Avvocati che hanno parlato con Amnesty hanno denunciato l’impossibilità di far emergere le accuse di tortura nel corso dei processi, di ottenere delle indagini da parte dei pubblici ministeri, per non parlare di enti indipendenti, o per far escludere le confessioni forzate dalle prove ricevibili durante i processi.

«Funzionari locali e la polizia continuano a tenere le redini del sistema di giustizia penale cinese. Nonostante gli sforzi degli avvocati della difesa, molte accuse di tortura vengono semplicemente ignorate in nome della convenienza politica,» ha affermato Patrick Poon.

Tortura e «prove» illegali

Nel tentativo di analizzare come i tribunali gestiscono accuse di estorsione di «confessioni» attraverso la tortura in seguito all’introduzione delle riforme volte a escludere prove risultato di tortura, Amnesty International ha analizzato centinaia di documenti giuridici disponibili sul database on-line della Suprema corte del popolo cinese.

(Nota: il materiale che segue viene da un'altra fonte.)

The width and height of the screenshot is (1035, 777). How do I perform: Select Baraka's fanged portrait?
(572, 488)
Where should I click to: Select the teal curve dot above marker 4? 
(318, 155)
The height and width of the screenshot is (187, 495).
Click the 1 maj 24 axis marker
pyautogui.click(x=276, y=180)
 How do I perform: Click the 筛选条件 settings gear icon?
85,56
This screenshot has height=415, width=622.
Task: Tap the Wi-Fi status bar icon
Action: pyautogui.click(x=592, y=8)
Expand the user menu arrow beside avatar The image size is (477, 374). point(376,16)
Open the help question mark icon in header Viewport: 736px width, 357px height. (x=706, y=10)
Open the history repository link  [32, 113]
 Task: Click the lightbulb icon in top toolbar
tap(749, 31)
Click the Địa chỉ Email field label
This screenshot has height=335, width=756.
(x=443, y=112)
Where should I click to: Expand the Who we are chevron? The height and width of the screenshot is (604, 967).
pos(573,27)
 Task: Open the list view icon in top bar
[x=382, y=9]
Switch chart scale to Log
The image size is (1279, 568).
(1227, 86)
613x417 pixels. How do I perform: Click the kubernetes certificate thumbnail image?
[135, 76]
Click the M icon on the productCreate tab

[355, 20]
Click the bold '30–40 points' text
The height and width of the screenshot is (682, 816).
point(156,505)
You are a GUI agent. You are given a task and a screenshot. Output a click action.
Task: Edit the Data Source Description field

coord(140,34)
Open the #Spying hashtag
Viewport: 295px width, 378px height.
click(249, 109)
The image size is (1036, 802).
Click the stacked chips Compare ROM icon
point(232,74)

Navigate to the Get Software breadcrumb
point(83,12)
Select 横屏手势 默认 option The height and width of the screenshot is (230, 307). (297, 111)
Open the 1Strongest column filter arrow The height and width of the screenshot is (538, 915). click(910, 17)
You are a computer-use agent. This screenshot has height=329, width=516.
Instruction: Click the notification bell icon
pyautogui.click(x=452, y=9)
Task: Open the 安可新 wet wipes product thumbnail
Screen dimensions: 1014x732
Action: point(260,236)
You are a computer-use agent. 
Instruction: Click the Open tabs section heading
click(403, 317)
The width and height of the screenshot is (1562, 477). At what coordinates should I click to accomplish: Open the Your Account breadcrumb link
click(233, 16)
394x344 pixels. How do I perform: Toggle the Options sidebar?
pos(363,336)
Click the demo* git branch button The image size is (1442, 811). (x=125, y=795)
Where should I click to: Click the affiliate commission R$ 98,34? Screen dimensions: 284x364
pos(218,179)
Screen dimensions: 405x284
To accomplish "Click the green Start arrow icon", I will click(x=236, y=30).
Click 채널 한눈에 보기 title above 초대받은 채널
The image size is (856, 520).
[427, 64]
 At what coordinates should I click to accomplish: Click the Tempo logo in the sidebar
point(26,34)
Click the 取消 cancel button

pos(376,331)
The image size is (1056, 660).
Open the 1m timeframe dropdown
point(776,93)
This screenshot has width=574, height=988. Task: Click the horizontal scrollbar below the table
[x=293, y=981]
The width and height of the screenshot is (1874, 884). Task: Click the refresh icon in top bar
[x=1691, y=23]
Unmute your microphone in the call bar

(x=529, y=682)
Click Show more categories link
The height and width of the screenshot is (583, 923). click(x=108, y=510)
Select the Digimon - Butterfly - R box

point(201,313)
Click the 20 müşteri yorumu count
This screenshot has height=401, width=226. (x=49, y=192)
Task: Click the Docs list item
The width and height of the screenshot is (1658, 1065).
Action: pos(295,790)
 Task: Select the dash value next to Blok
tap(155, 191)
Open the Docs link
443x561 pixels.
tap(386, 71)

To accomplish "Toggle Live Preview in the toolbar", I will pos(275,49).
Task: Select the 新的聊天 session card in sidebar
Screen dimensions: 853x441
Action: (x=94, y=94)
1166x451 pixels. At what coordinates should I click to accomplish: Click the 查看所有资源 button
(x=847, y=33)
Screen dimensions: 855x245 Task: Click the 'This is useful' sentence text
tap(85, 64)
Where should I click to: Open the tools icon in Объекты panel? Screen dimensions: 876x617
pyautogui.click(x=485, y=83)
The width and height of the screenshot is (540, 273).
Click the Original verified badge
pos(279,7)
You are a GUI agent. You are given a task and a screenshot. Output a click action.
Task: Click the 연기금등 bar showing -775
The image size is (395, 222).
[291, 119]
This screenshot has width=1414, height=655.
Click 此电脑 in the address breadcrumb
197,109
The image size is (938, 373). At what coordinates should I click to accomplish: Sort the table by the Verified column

Da un campione di 590 casi nei quali sono state formulate accuse di tortura, la possibilità di confessioni forzate è stata esclusa in soli 16 casi, con uno sfociato in un’assoluzione mentre gli altri sono terminati con una condanna basata su altri capi d’accusa. Le cifre così basse relative ai casi cui le prove ottenute con la tortura sono state escluse sembrano corroborare le affermazioni degli avvocati secondo i quali le confessioni forzate continuano a venir presentate come prove in tribunale, e che le prove ottenute illegalmente non vengono escluse dai giudici.

Secondo il diritto internazionale e la legge nazionale cinese l’onere della prova è a carico dell’accusa, che deve dimostrare di aver ottenuto le prove legalmente. Nella pratica però i tribunali respingono regolarmente le accuse di tortura se l’accusato non riesce a dimostrarle.

Il rapporto presenta una serie di raccomandazioni. In particolare, per mettere fine alla pratica della tortura e di maltrattamenti nel sistema di giutizia penale cinese, Amnesty International esorta il governo cinese a:

  • Garantire che avvocati e attivisti possano portare avanti il proprio lavoro senza subire minacce, intimidazioni, restrizioni arbitrarie e il timore della detenzione, della torura o di maltrattamenti o un processo penale.
  • Garantire che nessuna confessione ottenuta con la tortura o altri maltrattementi sia usata come prova in tribunale.
  • Allineare la legge, la policy a la pratica legale cinese al divieto assoluto di tortura e altri maltrattamenti sancito dal diritto internazionale.